[start Information given]

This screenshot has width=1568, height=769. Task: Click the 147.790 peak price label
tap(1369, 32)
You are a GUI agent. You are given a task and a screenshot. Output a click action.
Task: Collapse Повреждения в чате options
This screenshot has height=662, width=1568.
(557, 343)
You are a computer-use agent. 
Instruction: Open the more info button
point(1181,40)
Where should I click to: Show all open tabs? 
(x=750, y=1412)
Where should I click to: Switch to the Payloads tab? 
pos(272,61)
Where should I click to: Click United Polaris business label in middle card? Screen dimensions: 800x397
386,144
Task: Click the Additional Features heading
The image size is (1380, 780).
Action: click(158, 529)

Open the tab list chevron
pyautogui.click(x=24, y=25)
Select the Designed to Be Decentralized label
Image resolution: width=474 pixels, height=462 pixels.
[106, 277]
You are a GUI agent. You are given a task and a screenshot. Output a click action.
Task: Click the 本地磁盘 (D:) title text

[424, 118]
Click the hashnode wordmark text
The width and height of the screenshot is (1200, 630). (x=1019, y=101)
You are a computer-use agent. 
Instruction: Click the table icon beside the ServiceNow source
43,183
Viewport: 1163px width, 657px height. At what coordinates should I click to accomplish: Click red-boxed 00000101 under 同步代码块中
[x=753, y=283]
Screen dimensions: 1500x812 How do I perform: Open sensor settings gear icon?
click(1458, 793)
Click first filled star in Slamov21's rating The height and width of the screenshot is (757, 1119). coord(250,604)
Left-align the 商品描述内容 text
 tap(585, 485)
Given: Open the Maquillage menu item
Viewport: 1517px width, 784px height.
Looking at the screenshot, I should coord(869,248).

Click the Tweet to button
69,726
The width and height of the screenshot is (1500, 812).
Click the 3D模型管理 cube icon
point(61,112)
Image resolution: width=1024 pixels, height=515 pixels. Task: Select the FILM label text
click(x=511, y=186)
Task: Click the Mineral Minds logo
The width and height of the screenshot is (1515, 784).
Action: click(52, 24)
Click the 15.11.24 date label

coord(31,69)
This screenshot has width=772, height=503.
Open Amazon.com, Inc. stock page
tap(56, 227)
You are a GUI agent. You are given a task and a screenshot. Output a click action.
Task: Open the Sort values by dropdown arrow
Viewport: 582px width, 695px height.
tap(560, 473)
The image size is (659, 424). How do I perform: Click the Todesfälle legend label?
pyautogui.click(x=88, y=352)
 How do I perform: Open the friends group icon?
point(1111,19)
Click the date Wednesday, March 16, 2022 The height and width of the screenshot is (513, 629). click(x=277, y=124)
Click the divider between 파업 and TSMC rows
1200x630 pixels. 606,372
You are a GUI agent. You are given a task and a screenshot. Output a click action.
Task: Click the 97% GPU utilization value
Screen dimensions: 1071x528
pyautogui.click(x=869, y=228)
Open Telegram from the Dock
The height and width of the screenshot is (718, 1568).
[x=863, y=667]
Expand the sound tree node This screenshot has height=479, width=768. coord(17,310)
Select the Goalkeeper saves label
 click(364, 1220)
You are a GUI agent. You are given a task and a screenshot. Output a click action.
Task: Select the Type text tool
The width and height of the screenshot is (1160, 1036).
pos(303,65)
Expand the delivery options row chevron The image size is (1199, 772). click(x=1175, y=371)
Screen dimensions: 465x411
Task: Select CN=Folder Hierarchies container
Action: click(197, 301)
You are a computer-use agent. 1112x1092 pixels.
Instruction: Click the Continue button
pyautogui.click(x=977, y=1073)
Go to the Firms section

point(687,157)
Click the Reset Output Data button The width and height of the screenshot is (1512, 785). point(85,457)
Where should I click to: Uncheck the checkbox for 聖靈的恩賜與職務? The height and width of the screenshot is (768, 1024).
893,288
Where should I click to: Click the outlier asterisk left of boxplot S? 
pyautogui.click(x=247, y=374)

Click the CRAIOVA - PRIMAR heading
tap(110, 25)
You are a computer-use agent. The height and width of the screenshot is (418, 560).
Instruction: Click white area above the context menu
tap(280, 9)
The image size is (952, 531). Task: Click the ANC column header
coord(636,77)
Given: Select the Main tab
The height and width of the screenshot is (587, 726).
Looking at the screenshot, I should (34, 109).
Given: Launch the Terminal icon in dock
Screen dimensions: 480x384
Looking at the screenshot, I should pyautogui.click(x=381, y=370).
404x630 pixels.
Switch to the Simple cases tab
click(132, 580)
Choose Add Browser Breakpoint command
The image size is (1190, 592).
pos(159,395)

[end Information given]

Transcribe the part of the records that opens with the line containing "You are a computer-use agent. 1112x1092" and runs through the end of the records.

(Exercise solution):
You are a computer-use agent. 1112x1092 pixels.
Instruction: Click the Continue button
pyautogui.click(x=977, y=1073)
Go to the Firms section

point(687,157)
Click the Reset Output Data button The width and height of the screenshot is (1512, 785). point(85,457)
Where should I click to: Uncheck the checkbox for 聖靈的恩賜與職務? The height and width of the screenshot is (768, 1024).
893,288
Where should I click to: Click the outlier asterisk left of boxplot S? 
pyautogui.click(x=247, y=374)

Click the CRAIOVA - PRIMAR heading
tap(110, 25)
You are a computer-use agent. The height and width of the screenshot is (418, 560).
Instruction: Click white area above the context menu
tap(280, 9)
The image size is (952, 531). Task: Click the ANC column header
coord(636,77)
Given: Select the Main tab
The height and width of the screenshot is (587, 726).
Looking at the screenshot, I should (34, 109).
Given: Launch the Terminal icon in dock
Screen dimensions: 480x384
Looking at the screenshot, I should pyautogui.click(x=381, y=370).
404x630 pixels.
Switch to the Simple cases tab
click(132, 580)
Choose Add Browser Breakpoint command
The image size is (1190, 592).
pos(159,395)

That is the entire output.